I decided to leave Havoc at home and take Kayos. I retired her from obedience 2 1/2 years ago becauue of her hips. Jumping is out and there was nothing left to do without jumping except for tracking which she still does.

Any way.... we started off on Saturday AM in Level 1 which is equivalent to AKC Rally Novice. We showed in level 1 3 times earning her URO1 title. We moved up to level 2 (equivalent to AKC Rally Advanced) on Sunday afternoon. We also Q'd there for her first URO2 leg. We will finish that title when I get back from Iraq. 

Her scores were wonderful, especially considering I had not asked her to heel in over 2 years! On Saturday her 2 runs were perfect 100's! We placed 2nd once, beat out on time and we were slower in trial 2 but with still with that perfect score. On Sunday she had a 94 in both trials. Sunday's judge hit her a full point for every slow sit even after I explained that she could not sit quickly anymore due to her hips and she was giving her best effort. We did not place on Sunday but were well above the average, infact we were 5th in the placements on Sunday, just out of the ribbons.

I am very proud of my little girly.









My sister came out to watch trial 2on Saturday and so I have a few pictures! Please enjoy.

Coming into the ring.










Setting up to heel at the start.










Her only flash of inattention, there were 3 labs playing just out side of the ring and the noise caught her attention. Thankfully someone asked the rude owners to take the playing dogs away from ringside. 










Heeling between stations.









Coming to front.










Working the halt, down, walk around dog sign.

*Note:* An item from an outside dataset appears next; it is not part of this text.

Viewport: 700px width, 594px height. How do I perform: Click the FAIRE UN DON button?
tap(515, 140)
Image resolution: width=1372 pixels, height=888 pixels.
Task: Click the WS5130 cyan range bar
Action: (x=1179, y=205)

Working the spiral exercise.




















Relaxing by the crate before we go into the ring.


----------



## Cassidy's Mom (Mar 30, 2003)

WTG Kathy & Kayos!!!!







Awesome scores, but it sucks that she got marked down even though she can't do a fast sit. Oh well, nice to know you're a great team she can still do it after all this time, and that's way more important than placing.


----------



## Kayos and Havoc (Oct 17, 2002)

Yes it is!! We had a good time and my sister has an in ground pool. We were spending the night there and Kayos got in the pool and swam with us. We both had left our cameras in the house









I like UKC Rally, ther are no jumps until level 3 which is the AKC Excellent equivalent. And even at that level it would be 1 jump at 16 inches and it is optional unlike AKC which has a mandatory 2 jumps. So I may go ahead and show her level 3 as well.


----------



## Caledon (Nov 10, 2008)

Congratulaitons!


----------



## kshort (Jun 4, 2004)

Nice job ladies - something to be VERY proud of!!!


----------



## littledmc17 (Apr 9, 2008)

good job!!!


----------



## Lynn_P (Mar 17, 2004)

That's GREAT & FANTASTIC... Kathy and Kayos. BIG Congratulations. I'm sure she enjoyed the "dusting off".


----------



## GSDBESTK9 (Mar 26, 2002)

Great job you two!!! She is so darn gorgeous!


----------



## Kayla's Dad (Jul 2, 2007)

Great job Kathy and Kayos. The girl's still got it. WTG!


----------



## caview (Jun 30, 2008)

What great fun and great pictures!

You two go!!

Tanya


----------



## Tbarrios333 (May 31, 2009)

She's so beautiful!







GJ ladies!


----------



## GSD07 (Feb 23, 2007)

Kayos will never fail you, she's just this kind of girl that always can be trusted!! Congratulations! I'm also so happy that you both had lots of fun.


----------



## Deejays_Owner (Oct 5, 2005)

Kathy & Great job Kayos!!!!


----------



## DancingCavy (Feb 19, 2001)

Awesome! Congratulations to both you and Kayos!


----------



## Barb E (Jun 6, 2004)

Congratulations!!!


----------



## WiscTiger (Sep 25, 2002)

She looks like she was enjoying herself. Good job both of you.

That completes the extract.